Proofreading as a hobby

I like checking up on Blackmask.com every now and then to see the latest public domain e-books that have been posted. I read e-books on my Clie using the fabulous iSilo and Blackmask thoughtfully provides the books in various formats (text, HTML, iSilo, Mobipocket, etc.) for reading on digital devices.

I think they've probably got the whole run of Doc Savage and most of The Shadow--pulp adventures seem to be their specialty--in addition to the run-of-the-mill stuff you see from Project Gutenberg: many a quaint and curious volume of forgotten lore: novels, poetry, antiquated reference books, old literary magazines, and other paper ephemera digitized for the new age.

If you've got an interest in an old author, Blackmask is a great first source to check--even my local public library doesn't have all these Arnold Bennett books. If you can't find what you want there, try Gutenberg; I'm not sure how much overlap exists between the two.

Whenever I visited Blackmask, I was always intrigued by the banner ads on their page that read "GO PROOF A PAGE, WE'LL WAIT RIGHT HERE FOR YOU". So a few weeks ago, I clicked on this link and was whisked to the Distributed Proofreaders site. The DP site is a volunteer-run group that proofs the OCR scans of old books and magazines that will eventually find their way to the Project Gutenberg site (and Blackmask).

The idea is that you volunteer to be a proofreader, working at your computer, on your own time, and you can proof as many pages as you want (they hope you do at least one a day). The scans can range from messy to clean, and there's an extensive set of guidelines to adapt and interpret the scanned text so that it compiles nicely for electronic reading. (I printed out the one-page summary to keep in my "Fingertip" folder by my computer.)

Beginners can try out the books ranked as EASY; friendly mentors let you know where you can improve your technique; and as your number of proofed pages increase, other bits of the site become accessible to you, such as a random proofing guideline on your login page.

I very much like the new filtering option: when I log in, I now see only books in English of average difficulty. I didn't realize there were so many other languages that were involved in this effort: Dutch, Spanish, Tagalog, as well as blends of English and other languages.

This proofing I'm doing is what's called the "first round"; the big problems are cleaned up here, obvious errors fixed, standard formatting entered. So far, I've proofed about 40 pages. After I've proofed 100 pages, I'm eligible to do second-round proofs, working as another pair of eyes to ensure the first-rounders didn't let certain niceties slip by them.

As I should have expected, there is an active and lively sub-culture on display at the forums.
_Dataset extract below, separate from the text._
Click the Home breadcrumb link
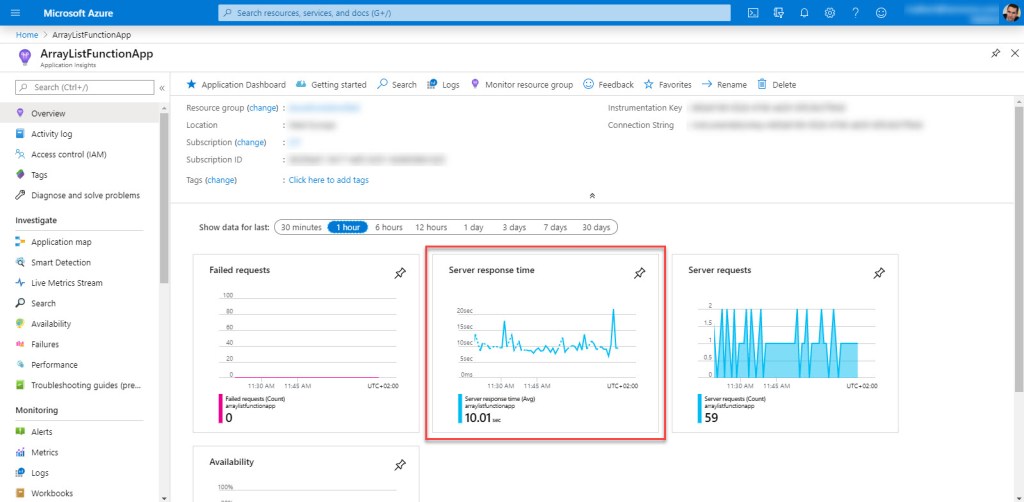Screen dimensions: 1024x502 (x=27, y=34)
I recently discovered there are "index junkies," who seek out the clean-up and codification of scanned indexes. These guys like a challenge. Another forum member likes to do the 2-column literary magazine scans (such as of the Civil War-era Atlantic magazines), because they require more hands-on work and are in need of closer proofing.
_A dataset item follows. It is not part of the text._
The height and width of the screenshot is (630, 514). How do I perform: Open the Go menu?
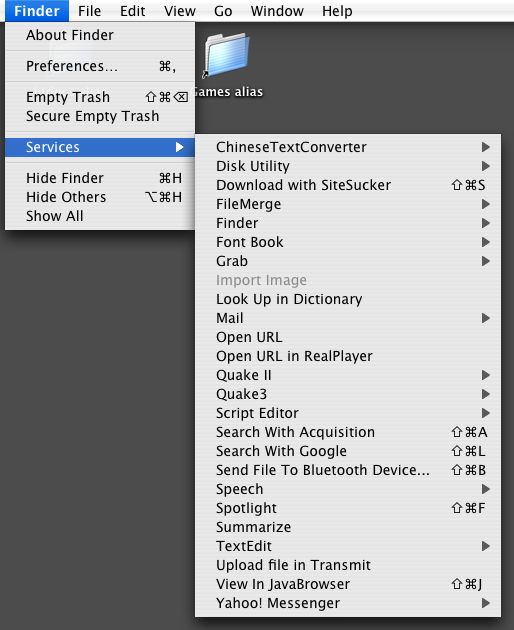coord(223,11)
So far, I've shied away from some of the really complicated pages that blend italicized Latin and Greek words along with footnotes, annotations, glosses, illustrations, lists, and the like. I prefer to do whatever can be done in 30 minutes or so. I feel a good satisfaction at taming a chaotic page and making it look and read sensibly. And for a bookworm, there's no better cause than to keep a book going.

If you don't like reading on a computer screen, then this may not be something you want to do. But if you're spending a ton of time at the PC anyway, it's at least as interesting as reading RSS feeds, and I daresay a touch more useful.

Update: I neglected to mention that I use Netcaptor for my proofreading. Netcaptor is a tabbed browser based on the IE engine. When I proofread, I have one tab holding the scanned page and the OCR text beneath; one tab dedicated to the forum post discussing the book; and one tab dedicated to the big Guidelines page. I can also open other tabs if I need to Google a spelling or odd word. I have a Netcaptor group, "Proofreading," that loads the basic tabs in an instant. You can use Mozilla as well, but I'm more comfortable with Netcaptor, as I've used it for years.

For complicated scans, I open Notetab Pro (a tabbed Windows-based text editor), copy the scanned text there, and do my editing.

DP also offers an especially ugly monospaced font that they encourage you to use when you proof. It's heinous, but it helps flag misspelled words that would look familiar if you scanned them too fast.

Update, 17 May 2005 Since first writing this, I've not been back to Distributed Proofreading for a few months. At the time I started, I was unemployed and had the time to devote to it. But then I did get a job and then "life" happened, on several fronts, that took my time and energy away from recreational things.

I listed out all the available activities I could do of a day or an evening, and I divided them into High Payoff and Low Payoff activities. Sadly, DProofreading fell into the Low Payoff category. After classifying proofreading as a low-payoff, I rarely returned. Too bad.